══ DOCUMENT TEXT
You are viewing a plain text version of this content. The canonical link for it is here.
Posted to dev@pdfbox.apache.org by "Timo Boehme (JIRA)" <ji...@apache.org> on 2011/03/15 09:32:29 UTC

[jira] Created: (PDFBOX-978) unreading of trailing content after 'endobj' is missing new line byte (fix included)

unreading of trailing content after 'endobj' is missing new line byte (fix included)
------------------------------------------------------------------------------------

                 Key: PDFBOX-978
                 URL: https://issues.apache.org/jira/browse/PDFBOX-978
             Project: PDFBox
          Issue Type: Bug
          Components: Parsing
    Affects Versions: 1.6.0
            Reporter: Timo Boehme


I have several journal PDFs where the last xref section starts like

endobj xref
0 92
0000000000 65535 f
0000000044 00000 n

in this cases the PDF parser reads the endobj line completely and unreads " xref".
However the newline (in this case ^D) is lost. This is already documented in the
method readline() within PDFParser:
"Note: if you later unread the results of this function, you'll
need to add a newline character to the end of the string."

Currently I get an error like: "expected='obj' actual='655'" because the 'xref' is read as 'xref0'.

The fix:
in PDFParser insert before line 579 (the unreading of trailing characters after 'endobj') the lines:

// add a space first in place of the newline consumed by readline()
pdfSource.unread( SPACE_BYTE );

thus we get:
                if (endObjectKey.startsWith( "endobj" ) ) 
                {
                    /*
                     * Some PDF files don't contain a new line after endobj so we 
                     * need to make sure that the next object number is getting read separately
                     * and not part of the endobj keyword. Ex. Some files would have "endobj28"
                     * instead of "endobj"
                     */
                    // add a space first in place of the newline consumed by readline()
                    pdfSource.unread( SPACE_BYTE );
                    pdfSource.unread( endObjectKey.substring( 6 ).getBytes("ISO-8859-1") );
                } 


--
This message is automatically generated by JIRA.
════
** WHAT YOU WILL DO **
1. Summarize the PDFBox bug report in two sentences.
2. Answer these questions using the PDFBox bug report:
(a) Which version of PDFBox is listed as affected?
(b) What error message does the reporter currently get?
(c) Which method in PDFParser already documents that a newline must be added when its results are unread?
3. Resume the PDFBox bug report from the point where it stops.
══ RECORDED DATA
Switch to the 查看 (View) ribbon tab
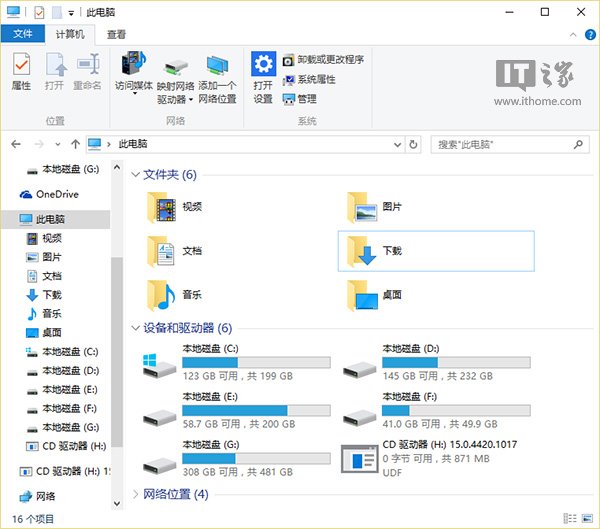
════
** RESPONSES PER TASK **
1. In several journal PDFs where the last xref section begins with "endobj xref", the PDFBox parser reads the endobj line completely and unreads " xref" but loses the newline, so 'xref' is read as 'xref0' and an error results. The proposed fix inserts a line before line 579 of PDFParser that unreads a space byte in place of the newline consumed by readline().

2.
(a) 1.6.0
(b) "expected='obj' actual='655'"
(c) readline()

3.
For more information on JIRA, see: http://www.atlassian.com/software/jira

[jira] [Commented] (PDFBOX-978) unreading of trailing content after 'endobj' is missing new line byte (fix included)

Posted by "Adam Nichols (JIRA)" <ji...@apache.org>.
    [ https://issues.apache.org/jira/browse/PDFBOX-978?page=com.atlassian.jira.plugin.system.issuetabpanels:comment-tabpanel&focusedCommentId=13009197#comment-13009197 ] 

Adam Nichols commented on PDFBOX-978:
-------------------------------------

Fixed in revision 1083858.  Thanks again.

> unreading of trailing content after 'endobj' is missing new line byte (fix included)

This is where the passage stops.